Method for determining a charge value for a system comprising a machine tool (1) and at least one accumulator (12), the at least one accumulator (12) serving to supply the machine tool (1) with electrical energy,

characterized by the following method steps

 - detecting a first charge value of an electrical charge of the at least one accumulator (12) at a first time (ti);

Detecting a current value of an electric current which flows from the at least one accumulator (12) to the machine tool (1) for supplying the electrical consumers (7) in the machine tool (1) between a first and second time (ti, t ₂ );

- Determining a second charge value based on the detected current value between the first and second time (ti, t ₂ ); and

Subtracting the second charge value from the first charge value to determine a third charge value at the second time point (t ₂ ).

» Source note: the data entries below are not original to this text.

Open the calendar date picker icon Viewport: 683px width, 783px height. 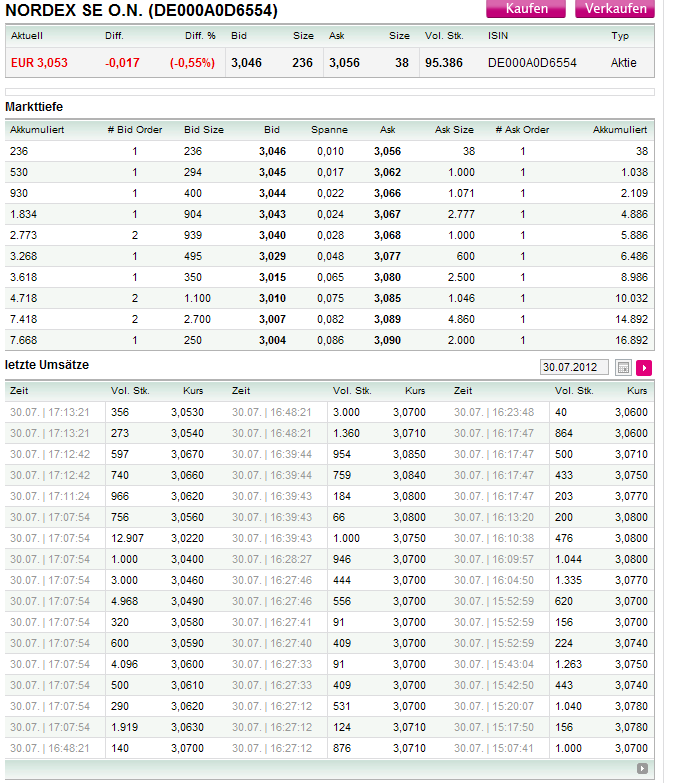(x=623, y=368)
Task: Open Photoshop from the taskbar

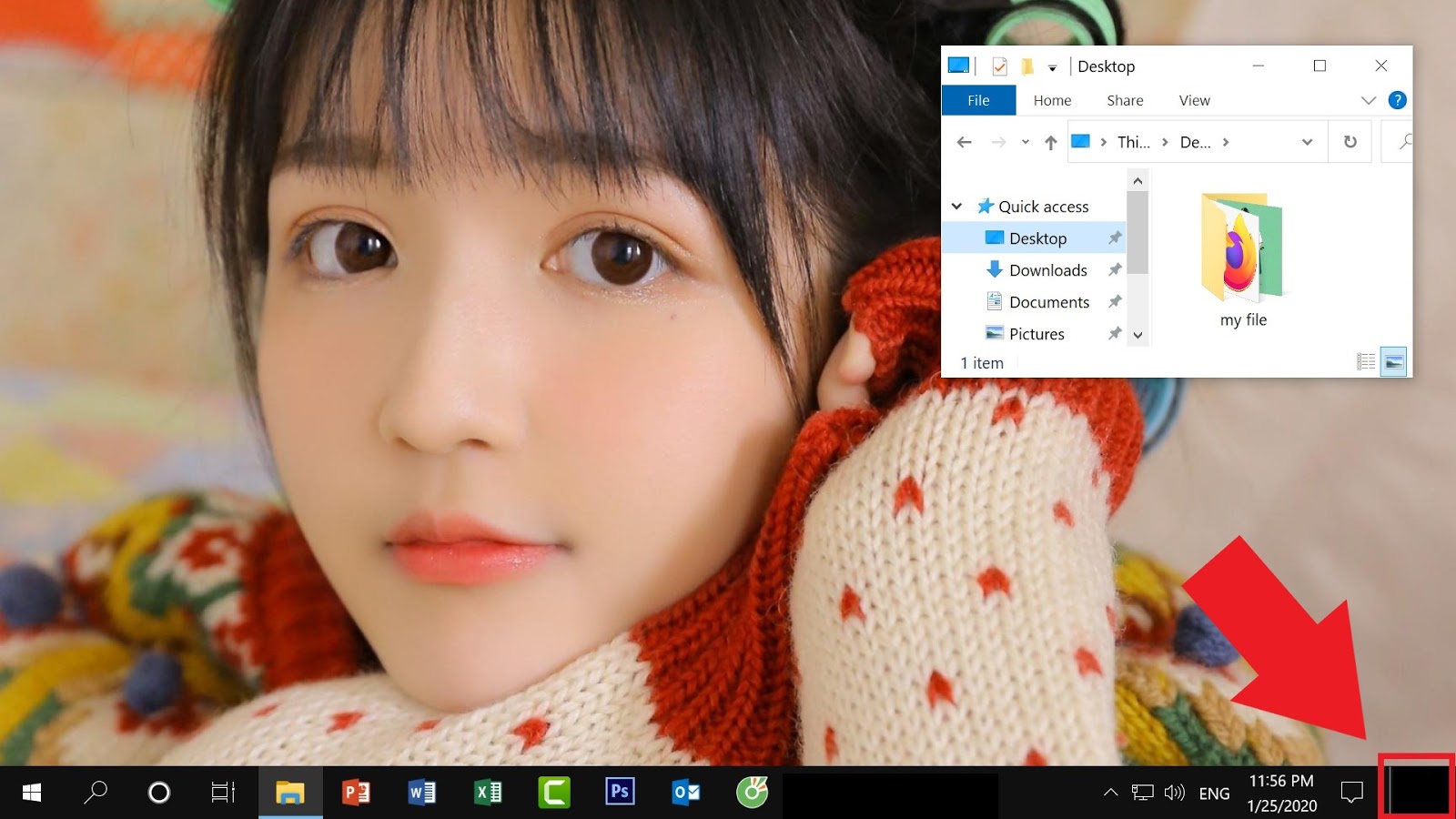Action: pos(619,792)
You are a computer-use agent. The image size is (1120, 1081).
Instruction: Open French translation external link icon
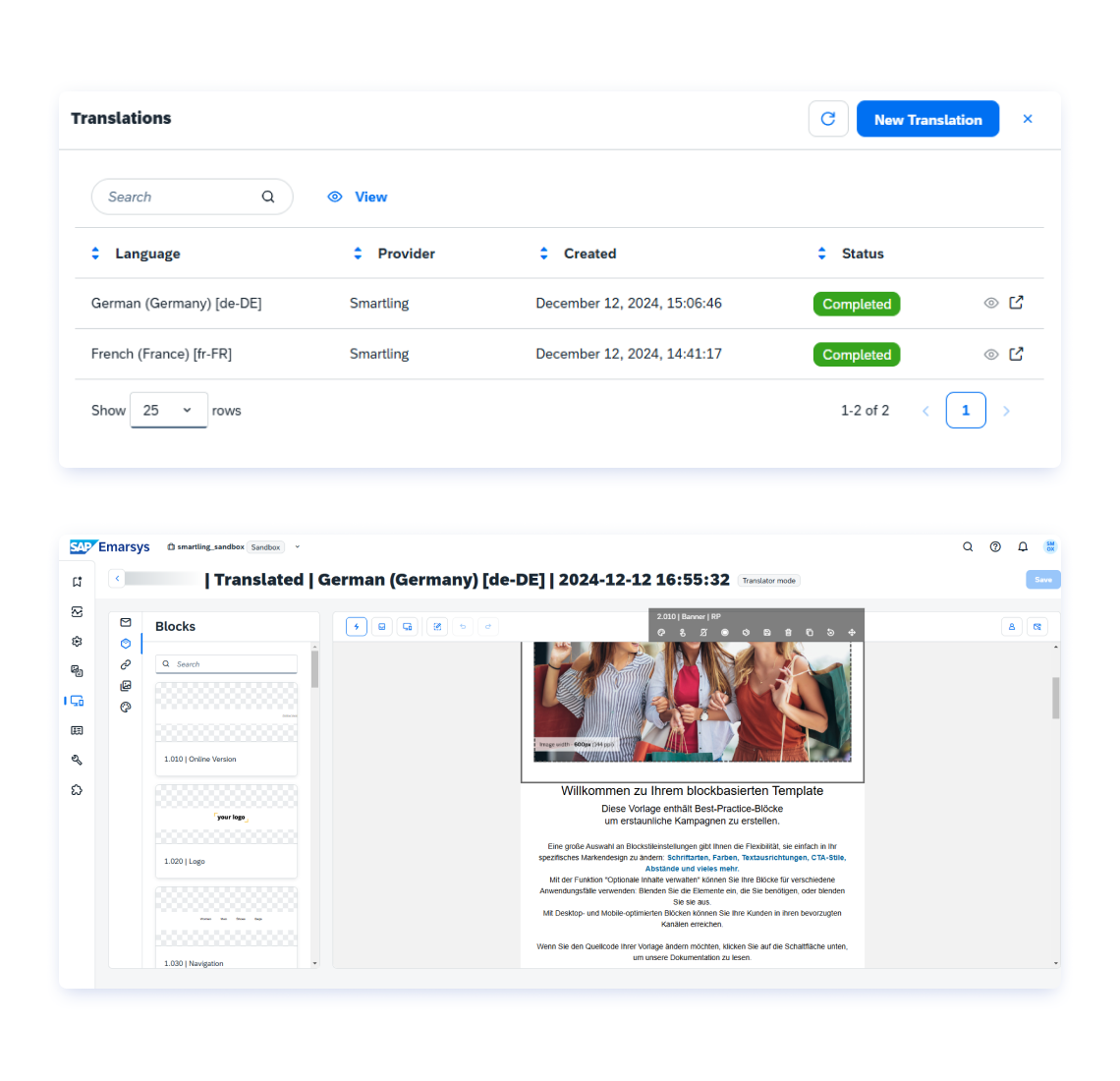[1016, 354]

Accumulator (12) with a machine tool (1) connectable to carry out the method according to claim 1,

characterized by a charge measuring device (15) for detecting a first charge value of an electric charge in the accumulator (12).

Machine tool (1) with an accumulator (12) connectable for carrying out the method according to claim 1,

characterized by a current measuring device (20) for detecting a current value of an electric current in the machine tool (1), which from the at least one accumulator (12) to the machine tool (1) for the supply of electrical consumers (7) in the machine tool (1 ) and a processor (21) for determining a second charge value based on the detected current value between a first and a second time (ti, t ₂ ).

4. System comprising at least one accumulator (12) and a machine tool (1) for carrying out the method according to claim 1.